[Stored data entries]

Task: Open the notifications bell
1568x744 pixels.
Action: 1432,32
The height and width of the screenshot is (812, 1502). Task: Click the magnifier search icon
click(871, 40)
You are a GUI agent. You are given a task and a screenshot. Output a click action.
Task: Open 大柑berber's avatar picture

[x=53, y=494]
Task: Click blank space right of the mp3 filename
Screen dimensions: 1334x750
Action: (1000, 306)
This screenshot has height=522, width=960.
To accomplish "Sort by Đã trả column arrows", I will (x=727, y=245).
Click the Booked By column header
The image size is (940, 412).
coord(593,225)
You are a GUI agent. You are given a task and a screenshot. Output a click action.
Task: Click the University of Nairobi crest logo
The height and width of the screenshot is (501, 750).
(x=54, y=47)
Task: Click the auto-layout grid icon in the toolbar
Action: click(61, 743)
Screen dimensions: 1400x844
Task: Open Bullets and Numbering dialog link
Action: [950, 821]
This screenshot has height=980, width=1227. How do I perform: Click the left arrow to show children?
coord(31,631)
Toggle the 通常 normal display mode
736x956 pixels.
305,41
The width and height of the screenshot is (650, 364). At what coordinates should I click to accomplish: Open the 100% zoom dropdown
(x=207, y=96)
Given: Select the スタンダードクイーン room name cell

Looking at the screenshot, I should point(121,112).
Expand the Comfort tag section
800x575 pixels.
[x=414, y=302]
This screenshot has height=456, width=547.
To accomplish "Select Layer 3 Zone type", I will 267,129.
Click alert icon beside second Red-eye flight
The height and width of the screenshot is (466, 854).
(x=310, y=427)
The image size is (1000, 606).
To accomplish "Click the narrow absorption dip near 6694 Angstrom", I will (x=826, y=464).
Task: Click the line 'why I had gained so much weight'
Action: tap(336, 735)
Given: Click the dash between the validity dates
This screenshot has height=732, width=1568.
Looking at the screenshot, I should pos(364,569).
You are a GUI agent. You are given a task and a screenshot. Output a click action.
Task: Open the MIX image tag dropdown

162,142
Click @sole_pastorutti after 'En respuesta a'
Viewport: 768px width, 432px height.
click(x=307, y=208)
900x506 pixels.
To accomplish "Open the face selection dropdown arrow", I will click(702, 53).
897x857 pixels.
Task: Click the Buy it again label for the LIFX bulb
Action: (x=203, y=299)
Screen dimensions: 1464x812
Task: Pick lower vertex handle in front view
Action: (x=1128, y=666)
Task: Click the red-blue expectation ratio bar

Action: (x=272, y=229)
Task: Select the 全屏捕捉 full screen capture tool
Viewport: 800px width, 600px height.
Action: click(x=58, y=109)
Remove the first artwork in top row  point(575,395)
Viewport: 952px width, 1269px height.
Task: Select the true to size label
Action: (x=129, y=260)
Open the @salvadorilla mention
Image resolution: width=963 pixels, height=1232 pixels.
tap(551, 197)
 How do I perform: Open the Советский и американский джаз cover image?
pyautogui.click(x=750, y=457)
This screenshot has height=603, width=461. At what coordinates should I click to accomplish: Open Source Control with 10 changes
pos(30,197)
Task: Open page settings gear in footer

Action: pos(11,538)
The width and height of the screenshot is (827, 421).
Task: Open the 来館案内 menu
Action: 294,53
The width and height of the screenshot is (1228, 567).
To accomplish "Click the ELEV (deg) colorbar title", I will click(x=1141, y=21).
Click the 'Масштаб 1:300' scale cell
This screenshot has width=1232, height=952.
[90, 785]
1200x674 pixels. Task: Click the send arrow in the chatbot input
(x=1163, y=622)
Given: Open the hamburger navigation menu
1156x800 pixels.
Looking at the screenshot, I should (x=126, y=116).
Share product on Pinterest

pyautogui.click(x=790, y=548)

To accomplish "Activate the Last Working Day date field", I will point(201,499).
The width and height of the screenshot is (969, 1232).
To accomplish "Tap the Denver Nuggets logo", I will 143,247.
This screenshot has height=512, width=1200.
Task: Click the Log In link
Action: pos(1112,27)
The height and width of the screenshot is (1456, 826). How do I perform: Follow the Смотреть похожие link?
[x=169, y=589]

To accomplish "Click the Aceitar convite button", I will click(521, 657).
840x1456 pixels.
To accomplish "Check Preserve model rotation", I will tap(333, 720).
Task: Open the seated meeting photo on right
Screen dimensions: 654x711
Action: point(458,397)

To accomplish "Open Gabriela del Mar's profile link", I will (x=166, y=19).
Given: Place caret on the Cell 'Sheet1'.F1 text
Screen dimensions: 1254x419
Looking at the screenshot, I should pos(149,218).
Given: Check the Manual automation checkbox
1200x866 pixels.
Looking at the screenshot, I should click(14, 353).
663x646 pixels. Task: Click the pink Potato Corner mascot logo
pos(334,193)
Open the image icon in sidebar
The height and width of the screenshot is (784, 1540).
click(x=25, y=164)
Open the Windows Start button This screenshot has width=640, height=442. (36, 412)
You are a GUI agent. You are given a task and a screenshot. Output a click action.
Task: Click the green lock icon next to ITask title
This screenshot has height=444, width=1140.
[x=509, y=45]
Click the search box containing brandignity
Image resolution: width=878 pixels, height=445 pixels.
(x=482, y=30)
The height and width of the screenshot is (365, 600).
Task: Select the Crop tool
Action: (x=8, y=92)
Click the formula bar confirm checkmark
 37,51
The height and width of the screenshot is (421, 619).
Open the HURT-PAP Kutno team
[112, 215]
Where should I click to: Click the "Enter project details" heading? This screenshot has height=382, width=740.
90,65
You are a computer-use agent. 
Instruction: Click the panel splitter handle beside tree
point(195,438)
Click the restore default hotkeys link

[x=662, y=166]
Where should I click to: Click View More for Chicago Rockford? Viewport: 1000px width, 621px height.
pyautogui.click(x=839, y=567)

■ WHAT IS EXPECTED
Extract each entry in full, exactly as given.

■ EXERCISE RESULT
Task: Open the notifications bell
1568x744 pixels.
Action: 1432,32
The height and width of the screenshot is (812, 1502). Task: Click the magnifier search icon
click(871, 40)
You are a GUI agent. You are given a task and a screenshot. Output a click action.
Task: Open 大柑berber's avatar picture

[x=53, y=494]
Task: Click blank space right of the mp3 filename
Screen dimensions: 1334x750
Action: (1000, 306)
This screenshot has height=522, width=960.
To accomplish "Sort by Đã trả column arrows", I will (x=727, y=245).
Click the Booked By column header
The image size is (940, 412).
coord(593,225)
You are a GUI agent. You are given a task and a screenshot. Output a click action.
Task: Click the University of Nairobi crest logo
The height and width of the screenshot is (501, 750).
(x=54, y=47)
Task: Click the auto-layout grid icon in the toolbar
Action: click(61, 743)
Screen dimensions: 1400x844
Task: Open Bullets and Numbering dialog link
Action: [950, 821]
This screenshot has height=980, width=1227. How do I perform: Click the left arrow to show children?
coord(31,631)
Toggle the 通常 normal display mode
736x956 pixels.
305,41
The width and height of the screenshot is (650, 364). At what coordinates should I click to accomplish: Open the 100% zoom dropdown
(x=207, y=96)
Given: Select the スタンダードクイーン room name cell

Looking at the screenshot, I should point(121,112).
Expand the Comfort tag section
800x575 pixels.
[x=414, y=302]
This screenshot has height=456, width=547.
To accomplish "Select Layer 3 Zone type", I will 267,129.
Click alert icon beside second Red-eye flight
The height and width of the screenshot is (466, 854).
(x=310, y=427)
The image size is (1000, 606).
To accomplish "Click the narrow absorption dip near 6694 Angstrom", I will (x=826, y=464).
Task: Click the line 'why I had gained so much weight'
Action: tap(336, 735)
Given: Click the dash between the validity dates
This screenshot has height=732, width=1568.
Looking at the screenshot, I should pos(364,569).
You are a GUI agent. You are given a task and a screenshot. Output a click action.
Task: Open the MIX image tag dropdown

162,142
Click @sole_pastorutti after 'En respuesta a'
Viewport: 768px width, 432px height.
click(x=307, y=208)
900x506 pixels.
To accomplish "Open the face selection dropdown arrow", I will click(702, 53).
897x857 pixels.
Task: Click the Buy it again label for the LIFX bulb
Action: (x=203, y=299)
Screen dimensions: 1464x812
Task: Pick lower vertex handle in front view
Action: (x=1128, y=666)
Task: Click the red-blue expectation ratio bar

Action: (x=272, y=229)
Task: Select the 全屏捕捉 full screen capture tool
Viewport: 800px width, 600px height.
Action: click(x=58, y=109)
Remove the first artwork in top row  point(575,395)
Viewport: 952px width, 1269px height.
Task: Select the true to size label
Action: (x=129, y=260)
Open the @salvadorilla mention
Image resolution: width=963 pixels, height=1232 pixels.
tap(551, 197)
 How do I perform: Open the Советский и американский джаз cover image?
pyautogui.click(x=750, y=457)
This screenshot has height=603, width=461. At what coordinates should I click to accomplish: Open Source Control with 10 changes
pos(30,197)
Task: Open page settings gear in footer

Action: pos(11,538)
The width and height of the screenshot is (827, 421).
Task: Open the 来館案内 menu
Action: 294,53
The width and height of the screenshot is (1228, 567).
To accomplish "Click the ELEV (deg) colorbar title", I will click(x=1141, y=21).
Click the 'Масштаб 1:300' scale cell
This screenshot has width=1232, height=952.
[90, 785]
1200x674 pixels. Task: Click the send arrow in the chatbot input
(x=1163, y=622)
Given: Open the hamburger navigation menu
1156x800 pixels.
Looking at the screenshot, I should (x=126, y=116).
Share product on Pinterest

pyautogui.click(x=790, y=548)

To accomplish "Activate the Last Working Day date field", I will point(201,499).
The width and height of the screenshot is (969, 1232).
To accomplish "Tap the Denver Nuggets logo", I will 143,247.
This screenshot has height=512, width=1200.
Task: Click the Log In link
Action: pos(1112,27)
The height and width of the screenshot is (1456, 826). How do I perform: Follow the Смотреть похожие link?
[x=169, y=589]

To accomplish "Click the Aceitar convite button", I will click(521, 657).
840x1456 pixels.
To accomplish "Check Preserve model rotation", I will tap(333, 720).
Task: Open the seated meeting photo on right
Screen dimensions: 654x711
Action: point(458,397)

To accomplish "Open Gabriela del Mar's profile link", I will (x=166, y=19).
Given: Place caret on the Cell 'Sheet1'.F1 text
Screen dimensions: 1254x419
Looking at the screenshot, I should pos(149,218).
Given: Check the Manual automation checkbox
1200x866 pixels.
Looking at the screenshot, I should click(14, 353).
663x646 pixels. Task: Click the pink Potato Corner mascot logo
pos(334,193)
Open the image icon in sidebar
The height and width of the screenshot is (784, 1540).
click(x=25, y=164)
Open the Windows Start button This screenshot has width=640, height=442. (36, 412)
You are a GUI agent. You are given a task and a screenshot. Output a click action.
Task: Click the green lock icon next to ITask title
This screenshot has height=444, width=1140.
[x=509, y=45]
Click the search box containing brandignity
Image resolution: width=878 pixels, height=445 pixels.
(x=482, y=30)
The height and width of the screenshot is (365, 600).
Task: Select the Crop tool
Action: (x=8, y=92)
Click the formula bar confirm checkmark
 37,51
The height and width of the screenshot is (421, 619).
Open the HURT-PAP Kutno team
[112, 215]
Where should I click to: Click the "Enter project details" heading? This screenshot has height=382, width=740.
90,65
You are a computer-use agent. 
Instruction: Click the panel splitter handle beside tree
point(195,438)
Click the restore default hotkeys link

[x=662, y=166]
Where should I click to: Click View More for Chicago Rockford? Viewport: 1000px width, 621px height.
pyautogui.click(x=839, y=567)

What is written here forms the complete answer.